Review: Once Upon a Youth (2020)
There is something special about youth friendships and relationships. We tend to get close to somebody, to share the good and bad times and find some sense in it, and then part our own way in a blink of an eye to never see each other again. Ivan Ramljak’s Once Upon a Youth is the filmmaker’s personal journey into the reconstruction of his youth friendship that was formative not just for him and his one-time best friend, but also for a wider group of people in a specific context of the late 90s post-war Zagreb.

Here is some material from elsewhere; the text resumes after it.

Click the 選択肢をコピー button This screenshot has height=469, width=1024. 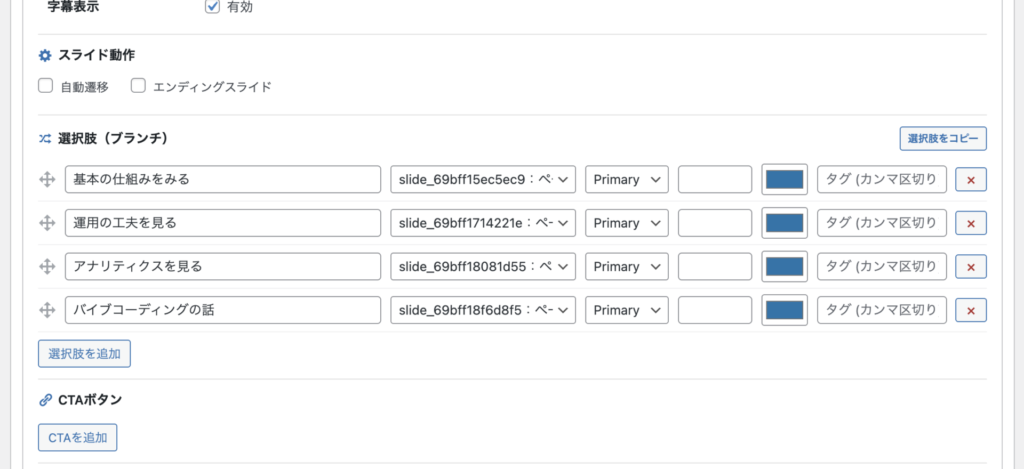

The film, realized in the production of the Academy of Dramatic Arts in Zagreb, premiered at the online edition of the 19th Dokufest, where we had the chance to see it.
The film’s protagonist Marko Čaklović was a talented photographer, the die-hard hedonist and arguably the soul of Zagreb’s urban life and culture during the fuzzy years marked by recent war trauma and individual attempts of its inhabitants to create something for the future. Čaklović was one to model and launch a student radio station, he was a promoter of alternative music, a pioneer of VJ-ing, an avid cinephile and an artist. His hedonist lifestyle and devil-may-care attitude also lead him into the trouble with the substance abuse, leading to an accidental heroin overdose that left many of his friends perplexed and scarred.
Once Upon a Youth is a film that differs from anything in Ramljak’s past filmography. The filmmaker is known for his no-budget Bore Lee trash films, the observational documentaries about the abandoned places like the movie theatres on the Croatian islands (Kino otok, 2016, short documentary) and the landmark building in Tito’s native village of Kumrovec (Home of the Resistance, 2018), as well as his experimental work.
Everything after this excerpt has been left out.